By: Peter Moore Smith
(Hardcover / 352 Pages / Little, Brown / ISBN: 0316803928 / $24.95)
Description: It is a hoarse whisper over a crackling cell phone - Angel - then the connection is lost. But Angel Veronchek is convinced that the voice belongs to his mysterious and beautiful new neighbor, Angela - and that she is terrified for her life. So begins Angels dangerous and desperate quest to uncover what happened to Angela, a woman he loves and has become obsessed with, but about whom he knows nearly nothing.

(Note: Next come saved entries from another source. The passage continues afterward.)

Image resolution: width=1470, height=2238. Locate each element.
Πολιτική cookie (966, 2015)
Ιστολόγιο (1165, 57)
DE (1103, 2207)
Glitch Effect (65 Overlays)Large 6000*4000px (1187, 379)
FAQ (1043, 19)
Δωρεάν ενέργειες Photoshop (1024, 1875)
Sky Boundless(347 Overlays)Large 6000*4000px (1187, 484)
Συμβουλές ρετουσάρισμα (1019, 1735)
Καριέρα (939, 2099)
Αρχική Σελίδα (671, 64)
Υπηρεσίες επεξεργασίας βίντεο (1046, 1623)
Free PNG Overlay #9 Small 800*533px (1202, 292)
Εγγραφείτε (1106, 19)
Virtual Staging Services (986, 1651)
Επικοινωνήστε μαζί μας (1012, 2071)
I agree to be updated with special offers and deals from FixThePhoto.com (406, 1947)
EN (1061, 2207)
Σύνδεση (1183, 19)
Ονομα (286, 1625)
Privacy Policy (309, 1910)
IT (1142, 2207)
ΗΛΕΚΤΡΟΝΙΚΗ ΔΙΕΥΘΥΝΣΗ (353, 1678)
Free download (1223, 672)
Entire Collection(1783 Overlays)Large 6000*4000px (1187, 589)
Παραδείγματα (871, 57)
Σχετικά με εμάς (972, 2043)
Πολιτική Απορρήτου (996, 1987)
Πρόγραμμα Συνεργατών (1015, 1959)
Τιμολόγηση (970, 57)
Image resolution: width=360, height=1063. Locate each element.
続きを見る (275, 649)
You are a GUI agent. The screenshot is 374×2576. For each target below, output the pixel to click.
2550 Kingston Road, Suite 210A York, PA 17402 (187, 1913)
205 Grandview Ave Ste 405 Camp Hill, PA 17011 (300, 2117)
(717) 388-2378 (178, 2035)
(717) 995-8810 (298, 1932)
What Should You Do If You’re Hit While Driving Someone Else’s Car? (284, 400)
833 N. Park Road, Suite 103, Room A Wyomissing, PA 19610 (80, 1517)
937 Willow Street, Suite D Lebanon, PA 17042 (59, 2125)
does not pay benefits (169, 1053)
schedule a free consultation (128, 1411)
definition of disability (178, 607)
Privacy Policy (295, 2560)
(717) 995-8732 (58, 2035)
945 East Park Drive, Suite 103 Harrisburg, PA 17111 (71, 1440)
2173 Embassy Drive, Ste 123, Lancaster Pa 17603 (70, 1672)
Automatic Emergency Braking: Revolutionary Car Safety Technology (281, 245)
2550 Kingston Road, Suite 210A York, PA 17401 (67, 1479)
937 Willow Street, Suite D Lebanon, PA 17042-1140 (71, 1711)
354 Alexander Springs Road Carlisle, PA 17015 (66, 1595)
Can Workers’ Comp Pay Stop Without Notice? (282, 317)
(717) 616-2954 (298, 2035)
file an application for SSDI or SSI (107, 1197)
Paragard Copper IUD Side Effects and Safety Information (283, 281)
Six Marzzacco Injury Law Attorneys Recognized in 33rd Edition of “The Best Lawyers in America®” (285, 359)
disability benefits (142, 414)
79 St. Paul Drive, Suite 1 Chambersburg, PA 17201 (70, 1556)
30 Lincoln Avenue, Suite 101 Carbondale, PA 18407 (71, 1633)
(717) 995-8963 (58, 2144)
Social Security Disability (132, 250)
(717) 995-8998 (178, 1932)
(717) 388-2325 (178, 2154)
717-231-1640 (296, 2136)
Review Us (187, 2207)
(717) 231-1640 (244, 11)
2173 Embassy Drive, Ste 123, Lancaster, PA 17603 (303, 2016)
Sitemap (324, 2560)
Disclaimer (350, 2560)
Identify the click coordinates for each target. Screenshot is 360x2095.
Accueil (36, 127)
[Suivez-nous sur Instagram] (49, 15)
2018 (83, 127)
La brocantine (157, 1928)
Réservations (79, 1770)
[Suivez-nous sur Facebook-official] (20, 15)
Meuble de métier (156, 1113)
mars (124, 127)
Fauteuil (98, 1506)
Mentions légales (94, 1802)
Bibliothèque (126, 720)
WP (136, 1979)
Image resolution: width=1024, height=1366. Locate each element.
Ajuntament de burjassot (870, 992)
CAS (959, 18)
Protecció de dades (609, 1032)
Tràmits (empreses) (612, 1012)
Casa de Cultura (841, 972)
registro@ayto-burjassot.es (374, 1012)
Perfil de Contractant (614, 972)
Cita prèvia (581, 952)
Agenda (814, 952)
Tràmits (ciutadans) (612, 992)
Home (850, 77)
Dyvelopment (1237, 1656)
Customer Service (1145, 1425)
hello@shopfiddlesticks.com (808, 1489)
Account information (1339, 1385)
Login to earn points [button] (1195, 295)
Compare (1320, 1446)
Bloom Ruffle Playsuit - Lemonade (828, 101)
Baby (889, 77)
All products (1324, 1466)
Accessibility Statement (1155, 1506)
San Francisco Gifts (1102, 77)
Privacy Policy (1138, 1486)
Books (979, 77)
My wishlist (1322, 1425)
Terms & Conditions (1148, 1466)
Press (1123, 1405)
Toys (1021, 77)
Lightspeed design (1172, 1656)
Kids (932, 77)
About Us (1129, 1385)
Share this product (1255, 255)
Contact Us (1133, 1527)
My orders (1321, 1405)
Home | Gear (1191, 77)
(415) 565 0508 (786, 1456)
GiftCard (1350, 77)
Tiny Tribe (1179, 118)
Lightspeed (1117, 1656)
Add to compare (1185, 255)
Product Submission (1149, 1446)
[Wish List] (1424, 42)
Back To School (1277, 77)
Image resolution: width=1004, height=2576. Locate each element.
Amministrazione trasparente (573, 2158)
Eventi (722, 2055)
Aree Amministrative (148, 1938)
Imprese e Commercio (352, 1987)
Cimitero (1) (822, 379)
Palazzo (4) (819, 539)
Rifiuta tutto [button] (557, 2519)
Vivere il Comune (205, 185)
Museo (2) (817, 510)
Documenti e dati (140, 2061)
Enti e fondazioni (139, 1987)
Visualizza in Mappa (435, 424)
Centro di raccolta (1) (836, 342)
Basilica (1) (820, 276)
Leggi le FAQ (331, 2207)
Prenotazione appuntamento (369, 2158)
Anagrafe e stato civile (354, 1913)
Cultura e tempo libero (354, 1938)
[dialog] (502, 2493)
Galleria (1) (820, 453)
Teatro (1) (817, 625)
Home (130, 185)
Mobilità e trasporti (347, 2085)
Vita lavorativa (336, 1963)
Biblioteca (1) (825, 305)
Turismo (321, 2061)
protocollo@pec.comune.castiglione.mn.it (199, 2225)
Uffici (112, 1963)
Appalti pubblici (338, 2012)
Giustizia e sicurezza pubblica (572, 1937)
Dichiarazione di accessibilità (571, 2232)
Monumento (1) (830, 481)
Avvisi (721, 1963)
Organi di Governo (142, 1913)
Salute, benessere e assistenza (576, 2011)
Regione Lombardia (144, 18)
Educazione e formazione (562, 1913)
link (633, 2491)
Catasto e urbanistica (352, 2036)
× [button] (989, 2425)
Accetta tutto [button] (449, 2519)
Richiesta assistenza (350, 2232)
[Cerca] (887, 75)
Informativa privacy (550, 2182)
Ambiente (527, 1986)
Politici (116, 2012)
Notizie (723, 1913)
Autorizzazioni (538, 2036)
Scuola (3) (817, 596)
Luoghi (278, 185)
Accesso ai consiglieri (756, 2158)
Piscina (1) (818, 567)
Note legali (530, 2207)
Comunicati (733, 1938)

Verdict: In a run down part of West Hollywood thirty-four years old Angel Veronchek, son of a thriving producer, lives a near hermit-like existence. Part of it is caused by his being an albino, but much of his hiding is psychological. The recluse sees no one and does little inside his apartment except occasionally work on a screenplay "Los Angeles" while his DVD eternally plays 'Blade Runner.' He survives existence predominantly by psychological drugs. A new neighbor visits Angel introducing herself as Angela to the loner. She is his opposite as she is effervescent beautiful black person who plans to one day own Hollywood. Clearly opposites in appearance and outlook, Angela's energy and Úlan awaken Angel; he quickly falls in love for the first time in his lonely life. Surprisingly, Angela seems to share his deep feelings. Angel struggles with a foreign emotion, happiness until he receives the call. She whispers "Angel" and hangs up; disappearing from his life. Stunned and not ready to go out into the world, Angel investigates his Angela, not even sure she truly exists. 'Los Angeles' is an excellent psychological suspense drama that explores the concept of what is reality mostly from the perspective of Angel. The story line is moving and depressing as the lead protagonist is not an easy person for readers to understand or empathize with; thus this is not a one sitting tale as the dark mutterings (terrific prose) of Angel is disheartening and difficult to accept. Yet this deep look at reality is a two edged sword that makes Peter Moore Smith's tale compelling albeit with a warning label that the "star" is as gloomy a protagonist as one will find.